**** Extracted entries ****

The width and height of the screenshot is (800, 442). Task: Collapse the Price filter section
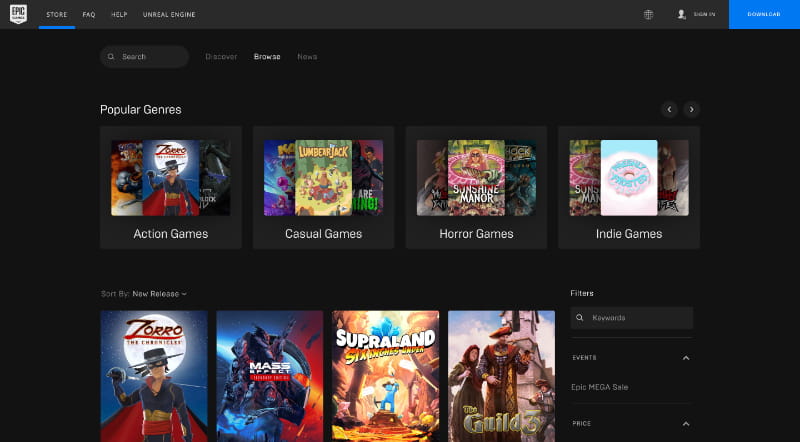click(685, 424)
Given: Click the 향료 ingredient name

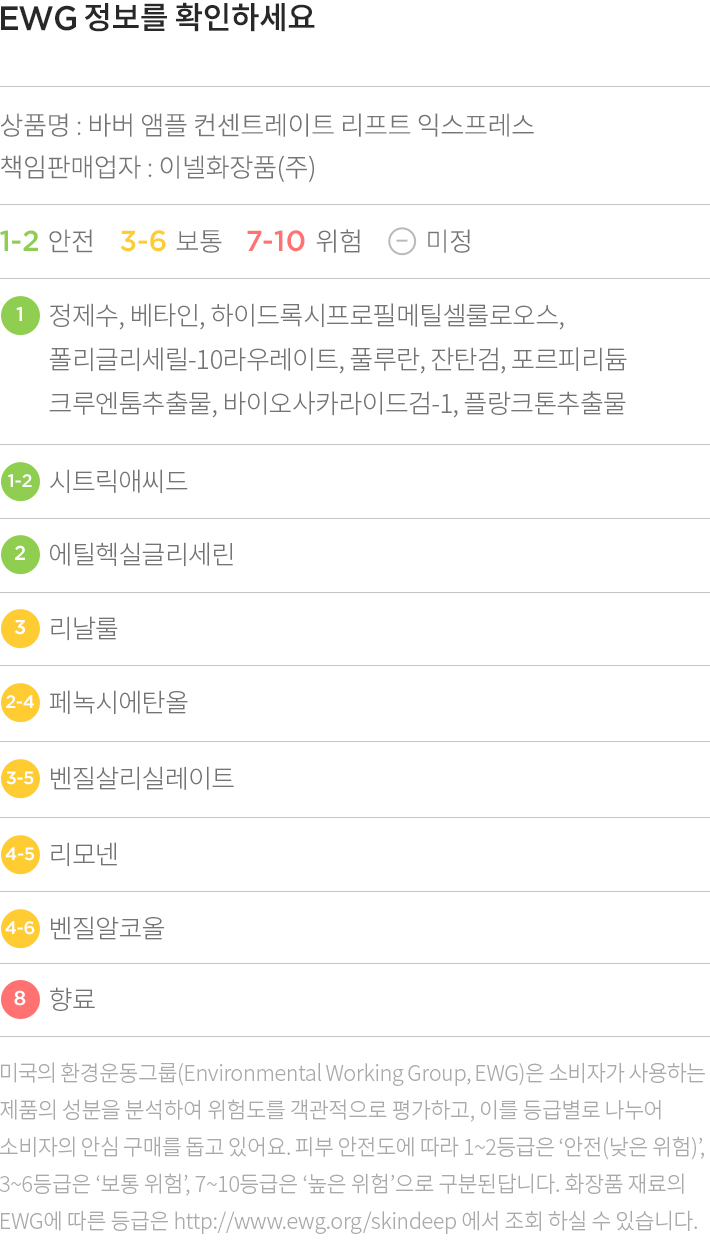Looking at the screenshot, I should [x=72, y=998].
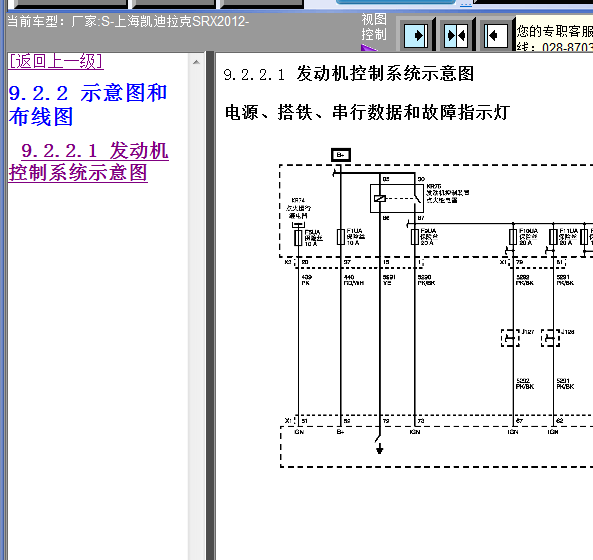593x560 pixels.
Task: Click the ground symbol at diagram bottom
Action: click(380, 449)
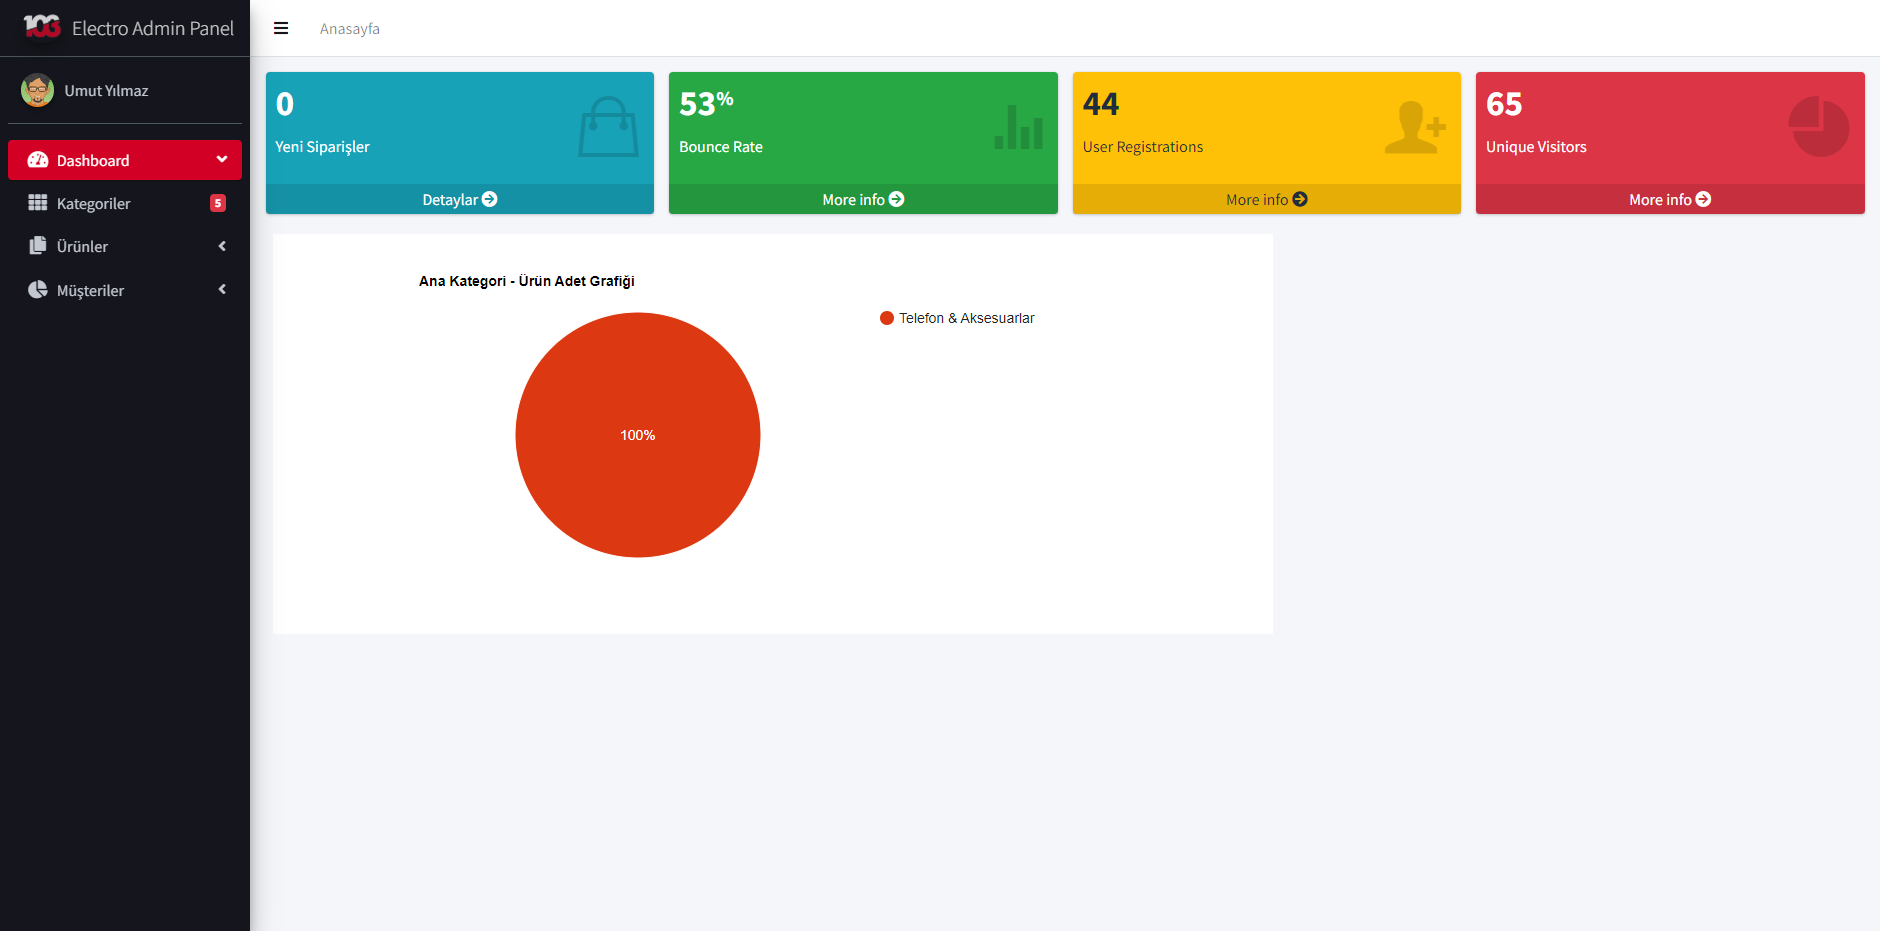1880x931 pixels.
Task: Click the Electro Admin Panel logo
Action: tap(42, 27)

****

## Exercise objective
Type the entries above out again exactly, with no pictures.

## Your solution
The width and height of the screenshot is (800, 442). Task: Collapse the Price filter section
click(685, 424)
Given: Click the 향료 ingredient name

Looking at the screenshot, I should [x=72, y=998].
593x560 pixels.
Task: Click the ground symbol at diagram bottom
Action: click(380, 449)
1880x931 pixels.
Task: Click the Electro Admin Panel logo
Action: tap(42, 27)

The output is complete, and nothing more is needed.